Passage provided:

## BEGIN

Skip to main content Skip to header navigation

Drew Barrymore astounds in Grey Gardens

Drew Barrymore should simply be given an Emmy. Her performance in HBO’s Grey Gardens is the stuff of legend that mirrors her famous last name.

Grey Gardens, airing April 18 at 8 pm, is also equally fantastic because of the subtle and nuanced performance of Jessica Lange. Remember the two so lovey-dovey at the Golden Globe awards in January? Well, now we see why.

When two actors of any walk of life come together and create magic, it is a special bond full of electricity. Watching Barrymore and Lange as the famous Bouvier kin of Jacqueline Bouvier Kennedy is dynamic television at its purest.

‘My mother gave me a completely priceless life’

Those are the iconic words of “Little Edie” Bouvier Beale, a woman who in fact lived her life well beyond priceless.

## END

Target pointing data
## BEGIN

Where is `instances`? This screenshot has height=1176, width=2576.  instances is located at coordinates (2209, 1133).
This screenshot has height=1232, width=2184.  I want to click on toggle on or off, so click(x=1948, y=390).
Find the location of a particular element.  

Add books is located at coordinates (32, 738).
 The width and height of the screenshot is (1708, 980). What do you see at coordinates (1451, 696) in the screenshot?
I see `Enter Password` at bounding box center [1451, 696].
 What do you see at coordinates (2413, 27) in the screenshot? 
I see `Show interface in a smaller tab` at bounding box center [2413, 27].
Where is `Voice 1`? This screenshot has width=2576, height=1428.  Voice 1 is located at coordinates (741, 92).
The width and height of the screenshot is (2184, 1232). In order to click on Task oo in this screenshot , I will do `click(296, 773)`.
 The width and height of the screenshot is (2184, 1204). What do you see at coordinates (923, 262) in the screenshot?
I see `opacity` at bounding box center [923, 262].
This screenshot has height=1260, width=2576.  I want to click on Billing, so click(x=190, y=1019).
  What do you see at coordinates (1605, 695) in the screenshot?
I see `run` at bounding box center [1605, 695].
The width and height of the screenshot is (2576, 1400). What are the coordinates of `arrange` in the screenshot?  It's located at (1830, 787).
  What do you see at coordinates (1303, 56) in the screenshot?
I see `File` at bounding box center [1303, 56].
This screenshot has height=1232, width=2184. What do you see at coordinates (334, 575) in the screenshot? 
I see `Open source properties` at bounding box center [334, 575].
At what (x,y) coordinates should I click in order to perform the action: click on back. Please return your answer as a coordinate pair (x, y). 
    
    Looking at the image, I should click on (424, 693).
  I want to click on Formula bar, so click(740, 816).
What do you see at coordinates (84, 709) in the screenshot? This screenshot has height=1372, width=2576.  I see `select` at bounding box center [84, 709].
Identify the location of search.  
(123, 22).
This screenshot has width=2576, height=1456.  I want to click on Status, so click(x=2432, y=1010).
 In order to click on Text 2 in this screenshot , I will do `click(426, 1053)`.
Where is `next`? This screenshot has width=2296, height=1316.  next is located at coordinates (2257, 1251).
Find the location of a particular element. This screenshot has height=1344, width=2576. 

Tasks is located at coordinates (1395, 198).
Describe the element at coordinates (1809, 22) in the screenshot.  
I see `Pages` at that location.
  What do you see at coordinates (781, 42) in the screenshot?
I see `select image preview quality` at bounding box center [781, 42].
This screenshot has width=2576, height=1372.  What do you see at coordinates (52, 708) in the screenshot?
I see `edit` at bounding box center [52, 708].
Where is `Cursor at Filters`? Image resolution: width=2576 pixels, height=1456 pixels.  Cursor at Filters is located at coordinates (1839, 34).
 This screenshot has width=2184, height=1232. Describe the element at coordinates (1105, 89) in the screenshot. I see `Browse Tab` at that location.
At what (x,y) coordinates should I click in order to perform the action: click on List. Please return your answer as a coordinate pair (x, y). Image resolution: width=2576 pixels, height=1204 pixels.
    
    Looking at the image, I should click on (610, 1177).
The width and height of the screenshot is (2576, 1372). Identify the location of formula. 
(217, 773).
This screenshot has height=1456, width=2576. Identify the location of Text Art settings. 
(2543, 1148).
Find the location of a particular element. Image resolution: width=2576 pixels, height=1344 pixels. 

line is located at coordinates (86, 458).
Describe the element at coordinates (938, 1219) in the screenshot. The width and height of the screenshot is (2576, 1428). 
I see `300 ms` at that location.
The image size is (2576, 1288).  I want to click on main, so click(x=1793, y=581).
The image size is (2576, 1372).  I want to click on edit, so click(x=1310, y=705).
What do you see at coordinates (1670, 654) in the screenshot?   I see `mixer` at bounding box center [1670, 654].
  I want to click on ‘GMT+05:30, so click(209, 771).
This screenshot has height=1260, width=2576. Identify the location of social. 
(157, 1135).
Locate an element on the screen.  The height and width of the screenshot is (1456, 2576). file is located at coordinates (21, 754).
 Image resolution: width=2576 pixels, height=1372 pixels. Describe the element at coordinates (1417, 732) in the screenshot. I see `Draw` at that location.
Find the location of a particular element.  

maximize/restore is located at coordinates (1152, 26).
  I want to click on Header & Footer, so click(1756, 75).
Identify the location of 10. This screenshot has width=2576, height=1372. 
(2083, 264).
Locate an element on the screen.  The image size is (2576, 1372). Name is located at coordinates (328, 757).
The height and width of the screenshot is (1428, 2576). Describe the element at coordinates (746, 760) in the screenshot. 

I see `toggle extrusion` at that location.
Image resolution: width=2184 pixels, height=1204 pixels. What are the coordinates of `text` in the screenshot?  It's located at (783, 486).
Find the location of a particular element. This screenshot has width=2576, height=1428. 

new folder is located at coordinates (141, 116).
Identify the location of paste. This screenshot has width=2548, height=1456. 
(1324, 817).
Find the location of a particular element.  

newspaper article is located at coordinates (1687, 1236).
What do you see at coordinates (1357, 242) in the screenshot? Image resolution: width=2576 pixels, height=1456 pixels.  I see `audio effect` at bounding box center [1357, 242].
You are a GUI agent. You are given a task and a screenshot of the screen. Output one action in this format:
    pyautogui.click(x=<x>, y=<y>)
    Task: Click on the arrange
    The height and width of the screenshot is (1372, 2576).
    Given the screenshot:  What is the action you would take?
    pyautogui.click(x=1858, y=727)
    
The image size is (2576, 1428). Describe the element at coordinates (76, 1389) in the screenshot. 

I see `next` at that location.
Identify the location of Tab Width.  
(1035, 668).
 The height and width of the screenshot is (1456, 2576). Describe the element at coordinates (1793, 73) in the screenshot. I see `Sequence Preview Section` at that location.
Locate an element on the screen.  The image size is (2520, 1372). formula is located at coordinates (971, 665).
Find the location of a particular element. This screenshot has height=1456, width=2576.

## END

Set problem A:
Answer these questions from the Grey Gardens review:
(i) At what time on April 18 does Grey Gardens air?
(ii) Which actress does the review credit with a "subtle and nuanced performance"?
(iii) Whose words are "My mother gave me a completely priceless life"?
Set problem B:
Write out the passage of the Grey Gardens review from "Drew Barrymore should" up to and including "at its purest.".
Set problem C:
Extend the Grey Gardens review past its final sentence.
The records come from a separate source and are unrelated to the review.

Response A:
(i) 8 pm
(ii) Jessica Lange
(iii) "Little Edie" Bouvier Beale

Response B:
Drew Barrymore should simply be given an Emmy. Her performance in HBO’s Grey Gardens is the stuff of legend that mirrors her famous last name.

Grey Gardens, airing April 18 at 8 pm, is also equally fantastic because of the subtle and nuanced performance of Jessica Lange. Remember the two so lovey-dovey at the Golden Globe awards in January? Well, now we see why.

When two actors of any walk of life come together and create magic, it is a special bond full of electricity. Watching Barrymore and Lange as the famous Bouvier kin of Jacqueline Bouvier Kennedy is dynamic television at its purest.

Response C:
As inhabited by Barrymore, “Little Edie” is equally commanding, compassionate and audaciously uncompromising.

In Grey Gardens, mother and daughter Beale allows us to enter their anything-but-riches world of a reclusive East Hampton, New York mansion.

With the 1973 documentary of the same name as a guidebook, Michael Sucsy brings a story that adds layers to the mother-daughter tale. And in the hands of his actresses – Lange and Barrymore – Sucsy and Patricia Rozema’s script comes alive in ways that would make the subjects of the 1973 documentary quite proud.

Barrymore and Lange age over four decades. The demands on a performer to make those ions of time in the development of a persona seem believable in under two hours is immense. As “Big and Little Edie,” Lange and Barrymore form an thespian twosome for the ages. With the help of an impeccable make-up staff, Grey Gardens evolves efficiently over those 40 years courtesy of Sucsy’s even hand and Barrymore and Lange lighting up the screen.

By taking the journey over the Bouvier Beale’s lives, the contrast to their squalor-set end book-ended with the riches of the bulk of their history provides a resonance to the conclusion of the Bouvier Beale legend worthy of their celebrity.

Sucsy illustrates that in fact the reclusive pair did touch other people over their lives.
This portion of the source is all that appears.